From: Ritz and Escoffier: The Hotelier, The Chef, and the Rise of the Leisure Class (2018), by Luke Barr:

(1896-97) The Place Vendome was a wide and austere square – there were no trees – in the middle of which stood the Vendome column, with its statue of Napoleon on top. (There had been many statues of military leaders on the column over the years.) Ritz had seen the original column torn down in the spring of 1871 by the Paris Commune, who saw it as a symbol of war. He had been working as a waiter during the Siege of Paris, but made his way back to Switzerland soon after. The column had been rebuilt a few years later.”

“Number 15 Place Vendome was perfect. It was also expensive…

…Ritz was scrambling, calling on possible investors in Paris, when he remembered his friend Louis-Alexandre Marnier Lapostolle. He was the inventor of an orange cognac liqueur called Curaçao Marnier, which Ritz had immediately ordered for the Savoy. More important, Ritz had proposed a new name for the product: Grand Marnier, “a grand name for a grand liqueur.” At the time, everything was being called “petit” – “Le petit journal,” “Le petit cafe,” “Le Petit Palais.” Grand Marnier went brashly against this convention, and was hugely successful.”

From Wikipedia:

Le Grand Meaulnes is the only novel by French author Alain-Fournier, who was killed in the first month of World War I. The novel, published in 1913, a year before the author’s death, is somewhat biographical.

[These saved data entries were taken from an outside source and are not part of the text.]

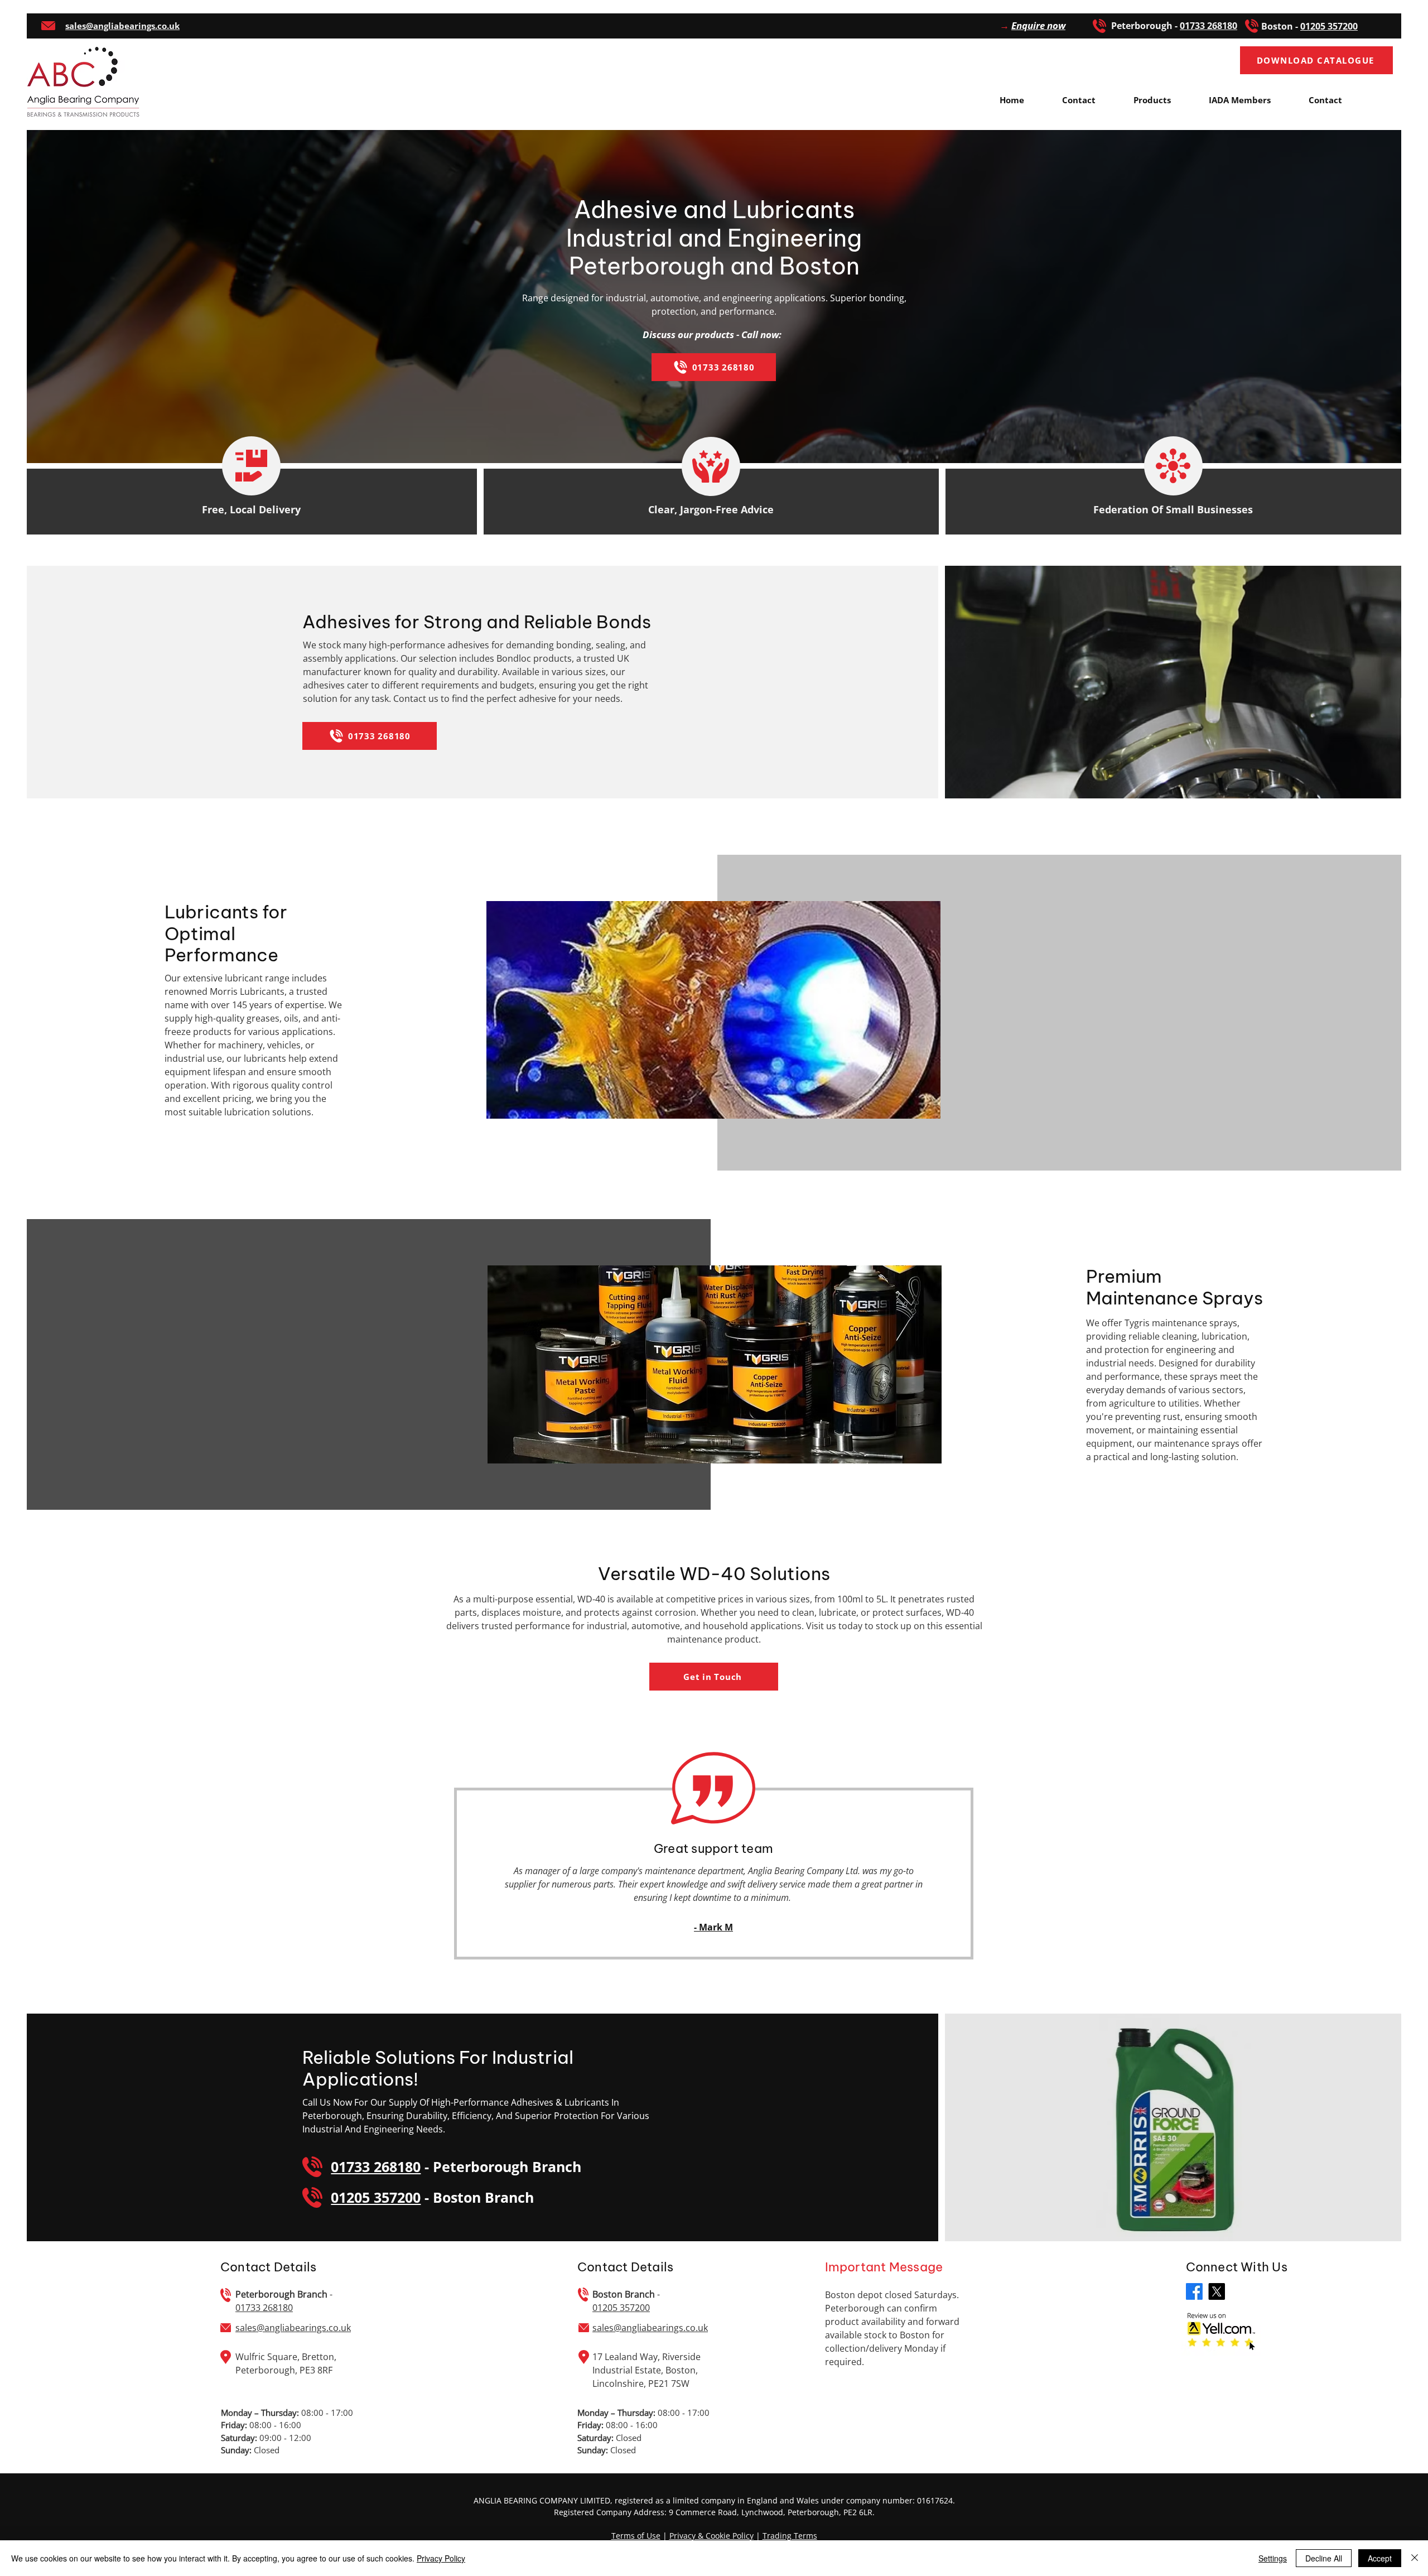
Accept (1380, 2558)
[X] (1216, 2291)
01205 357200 (1329, 26)
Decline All (1323, 2558)
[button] (1032, 25)
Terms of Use (635, 2535)
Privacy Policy (441, 2558)
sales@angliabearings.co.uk (293, 2328)
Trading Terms (790, 2535)
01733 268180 (376, 2166)
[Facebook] (1194, 2291)
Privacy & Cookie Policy (711, 2535)
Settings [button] (1272, 2558)
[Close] (1414, 2558)
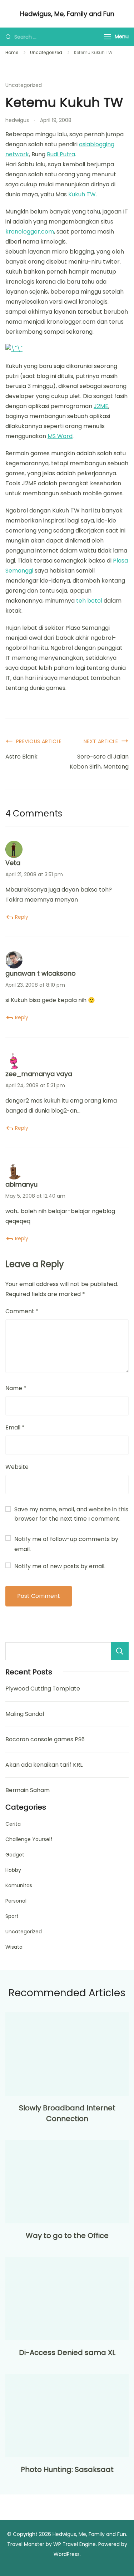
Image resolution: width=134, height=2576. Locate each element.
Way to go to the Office (67, 2236)
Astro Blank (21, 756)
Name (15, 1388)
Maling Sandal (24, 1714)
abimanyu (21, 1184)
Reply (21, 917)
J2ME (101, 406)
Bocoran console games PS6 (45, 1739)
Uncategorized (23, 85)
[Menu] (107, 36)
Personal (15, 1900)
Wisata (14, 1947)
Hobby (13, 1870)
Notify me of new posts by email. (59, 1566)
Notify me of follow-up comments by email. (66, 1544)
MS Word (60, 436)
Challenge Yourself (29, 1839)
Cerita (13, 1823)
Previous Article (39, 741)
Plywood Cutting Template (42, 1688)
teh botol (89, 601)
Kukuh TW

The title, pronounced [lə ɡʁɑ̃ moln], is French for “The Great Meaulnes”. The difficulties in translating the French grand (meaning big, tall, great, etc.) and le domaine perdu (“lost estate/domain/demesne”) have led to a variety of English titles, including The Wanderer, The Lost Domain, Meaulnes: The Lost Domain, The Wanderer or The End of Youth, Le Grand Meaulnes: The Land of the Lost Contentment, The Lost Estate (Le Grand Meaulnes) and Big Meaulnes (Le Grand Meaulnes).

It inspired the title of F. Scott Fitzgerald’s novel, The Great Gatsby. Despite this similarity, French translators struggled the same way to render the word “great”, and chose Gatsby le magnifique (literally Gatsby the Magnificent).”